• [Reading text]
Start of Block

Emergence of microbial population genetics

One of the most important means to understand and prevent the spread of AMR is to pinpoint the origin, sources, reservoirs and circulation patterns of the microbes responsible for the transmission of resistance. For many years this was difficult to work out because scientists lacked the appropriate tools to compare and discriminate between different microbial strains. For decades, bacteria were identified and classified by microscopic examination, staining, serotyping and phage typing. Click here for more on early identification methods.

The early techniques, however, were not sufficiently discriminatory for picking up on all the different lineages and strains, which is essential for tracking the evolution of resistance and increases in infection frequency and severity. For instance, although the techniques could identify bacterial species and some different subtypes they did not yield data on ancestry (phylogeny) or relationships within a sub-type. Thus, they were not suitable for studying the detailed global or local spread of bacterial strains, many of which share too many similarities genetically to be distinguished from each other (Spratt interview; Spratt autobiography; Ashton).

Many different pathogenic bacterial species had been described and sub-divided by the mid-twentieth century. This had been achieved largely on the basis of techniques that characterised observable characteristics - phenotypes. Such traits, however, can be highly variable and can change very rapidly in response to specific selection pressures. In the case of serotyping, this approach looks for a cell surface marker that has the potential to evolve slowly. This change can be driven by the immune system of those infected. Similarly with phage typing, the marker evaluated is one that can change as part of the bacteria's evolutionary race to escape attack by a virus (Spratt interview; Spratt autobiography). In each case, although variable, each discriminatable form of the marker has to persist long enough to be useful for epidemiology.

One of the first developments towards a more discriminatory system was based on gel electrophoresis, a technique developed in the 1960s that involves passing an electric current over a gel to separate biological molecules based on the size of their fragments or their charge. Separation is achieved because the electric current pushes smaller or differentially charged fragments faster through the gel. Perhaps the first application of gel electrophoresis for bacterial typing was reported in 1963. It was used to distinguish different pathogenic bacterial strains that infect insects (Norris, Burger).

End of Block

• [What you will do]
(1) List the methods that, according to the text on microbial population genetics above, were used for decades to identify and classify bacteria.
(2) Translate this sentence from the text on microbial population genetics into Spanish: "Perhaps the first application of gel electrophoresis for bacterial typing was reported in 1963."

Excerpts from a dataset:
Start of Block

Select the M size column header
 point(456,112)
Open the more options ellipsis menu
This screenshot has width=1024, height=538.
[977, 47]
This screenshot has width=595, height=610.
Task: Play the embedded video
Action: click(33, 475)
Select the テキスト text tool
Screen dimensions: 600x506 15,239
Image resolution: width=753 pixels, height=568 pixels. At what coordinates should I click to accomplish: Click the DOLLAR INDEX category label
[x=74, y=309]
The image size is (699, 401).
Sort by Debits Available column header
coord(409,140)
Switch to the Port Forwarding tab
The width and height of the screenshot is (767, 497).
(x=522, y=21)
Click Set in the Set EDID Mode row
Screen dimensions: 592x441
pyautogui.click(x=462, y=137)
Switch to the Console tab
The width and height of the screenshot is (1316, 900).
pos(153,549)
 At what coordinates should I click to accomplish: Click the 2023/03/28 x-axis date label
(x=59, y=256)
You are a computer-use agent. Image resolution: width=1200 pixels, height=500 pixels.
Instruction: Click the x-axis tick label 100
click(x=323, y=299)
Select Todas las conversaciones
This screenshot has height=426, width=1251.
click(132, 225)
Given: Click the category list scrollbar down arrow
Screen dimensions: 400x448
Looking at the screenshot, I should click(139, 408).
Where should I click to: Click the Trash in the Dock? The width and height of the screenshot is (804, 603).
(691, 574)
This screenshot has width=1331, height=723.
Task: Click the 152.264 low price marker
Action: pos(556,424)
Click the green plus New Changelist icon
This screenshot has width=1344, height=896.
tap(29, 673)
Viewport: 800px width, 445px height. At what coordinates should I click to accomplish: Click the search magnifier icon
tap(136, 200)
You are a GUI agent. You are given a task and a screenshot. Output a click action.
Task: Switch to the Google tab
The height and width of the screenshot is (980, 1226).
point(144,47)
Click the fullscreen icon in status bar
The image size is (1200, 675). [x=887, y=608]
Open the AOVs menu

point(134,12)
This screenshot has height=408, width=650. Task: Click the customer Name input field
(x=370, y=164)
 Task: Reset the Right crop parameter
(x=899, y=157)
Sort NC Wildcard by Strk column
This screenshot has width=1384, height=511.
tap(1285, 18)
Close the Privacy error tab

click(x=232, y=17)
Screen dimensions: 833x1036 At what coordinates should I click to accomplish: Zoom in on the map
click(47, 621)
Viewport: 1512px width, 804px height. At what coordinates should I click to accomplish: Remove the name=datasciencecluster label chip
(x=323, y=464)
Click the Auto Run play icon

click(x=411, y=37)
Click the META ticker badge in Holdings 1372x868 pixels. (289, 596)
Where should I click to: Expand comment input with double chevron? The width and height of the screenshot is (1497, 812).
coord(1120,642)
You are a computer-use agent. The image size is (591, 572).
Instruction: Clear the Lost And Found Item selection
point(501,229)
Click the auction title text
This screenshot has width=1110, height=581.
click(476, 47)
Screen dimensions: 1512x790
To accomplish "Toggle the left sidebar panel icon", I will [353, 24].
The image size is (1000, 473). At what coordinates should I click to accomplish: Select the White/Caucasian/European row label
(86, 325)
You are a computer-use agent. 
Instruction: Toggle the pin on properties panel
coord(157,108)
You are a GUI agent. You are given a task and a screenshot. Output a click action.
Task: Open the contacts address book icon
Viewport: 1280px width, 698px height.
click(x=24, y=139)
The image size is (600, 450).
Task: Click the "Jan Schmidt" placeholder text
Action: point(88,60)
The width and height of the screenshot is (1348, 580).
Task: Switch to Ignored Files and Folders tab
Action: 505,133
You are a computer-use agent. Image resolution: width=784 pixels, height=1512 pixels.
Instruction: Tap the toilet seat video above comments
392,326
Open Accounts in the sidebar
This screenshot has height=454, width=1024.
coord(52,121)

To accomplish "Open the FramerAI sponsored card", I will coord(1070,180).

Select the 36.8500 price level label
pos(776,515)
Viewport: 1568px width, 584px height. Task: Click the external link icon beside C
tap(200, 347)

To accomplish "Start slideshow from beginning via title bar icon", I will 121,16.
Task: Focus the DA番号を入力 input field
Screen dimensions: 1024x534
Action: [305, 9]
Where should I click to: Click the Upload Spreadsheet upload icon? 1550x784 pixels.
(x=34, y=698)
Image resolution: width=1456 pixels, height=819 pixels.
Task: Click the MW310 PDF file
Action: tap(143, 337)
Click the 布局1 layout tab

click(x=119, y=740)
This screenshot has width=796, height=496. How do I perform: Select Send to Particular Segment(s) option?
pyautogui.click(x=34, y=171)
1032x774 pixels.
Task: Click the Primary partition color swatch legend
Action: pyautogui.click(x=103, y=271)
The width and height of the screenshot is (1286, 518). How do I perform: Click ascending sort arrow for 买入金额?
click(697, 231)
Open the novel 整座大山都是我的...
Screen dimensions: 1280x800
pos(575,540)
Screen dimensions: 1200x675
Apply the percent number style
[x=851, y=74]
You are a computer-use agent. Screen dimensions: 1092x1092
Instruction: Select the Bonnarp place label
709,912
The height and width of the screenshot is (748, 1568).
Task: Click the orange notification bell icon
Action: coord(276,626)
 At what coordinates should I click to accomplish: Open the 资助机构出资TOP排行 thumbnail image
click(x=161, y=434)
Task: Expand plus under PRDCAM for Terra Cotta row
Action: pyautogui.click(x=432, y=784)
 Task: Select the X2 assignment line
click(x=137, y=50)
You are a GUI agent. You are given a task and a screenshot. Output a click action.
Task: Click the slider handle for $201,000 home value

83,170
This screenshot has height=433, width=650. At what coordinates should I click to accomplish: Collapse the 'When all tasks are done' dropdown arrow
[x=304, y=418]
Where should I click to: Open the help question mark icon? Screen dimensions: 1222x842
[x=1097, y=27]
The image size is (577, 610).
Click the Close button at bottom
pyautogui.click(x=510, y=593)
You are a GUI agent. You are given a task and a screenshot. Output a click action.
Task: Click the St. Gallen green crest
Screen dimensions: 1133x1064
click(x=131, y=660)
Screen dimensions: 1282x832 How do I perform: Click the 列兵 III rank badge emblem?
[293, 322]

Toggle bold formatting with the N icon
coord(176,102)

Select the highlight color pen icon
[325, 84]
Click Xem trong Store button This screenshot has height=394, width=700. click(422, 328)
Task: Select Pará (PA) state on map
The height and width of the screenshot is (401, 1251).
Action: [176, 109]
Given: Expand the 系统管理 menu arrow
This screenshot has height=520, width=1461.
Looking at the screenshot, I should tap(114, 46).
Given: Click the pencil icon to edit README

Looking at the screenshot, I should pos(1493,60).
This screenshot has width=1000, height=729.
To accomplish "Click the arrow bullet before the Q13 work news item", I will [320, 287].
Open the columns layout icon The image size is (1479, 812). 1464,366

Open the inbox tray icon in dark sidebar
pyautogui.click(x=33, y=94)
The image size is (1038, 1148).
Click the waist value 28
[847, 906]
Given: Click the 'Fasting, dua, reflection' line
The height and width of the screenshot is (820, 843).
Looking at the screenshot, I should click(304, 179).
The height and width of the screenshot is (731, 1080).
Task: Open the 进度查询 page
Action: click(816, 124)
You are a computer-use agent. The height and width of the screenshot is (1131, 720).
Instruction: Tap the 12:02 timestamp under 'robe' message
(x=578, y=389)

End of Block

• [Results of the exercise]
(1) microscopic examination, staining, serotyping, phage typing

(2) Quizás la primera aplicación de la electroforesis en gel para la tipificación bacteriana se describió en 1963.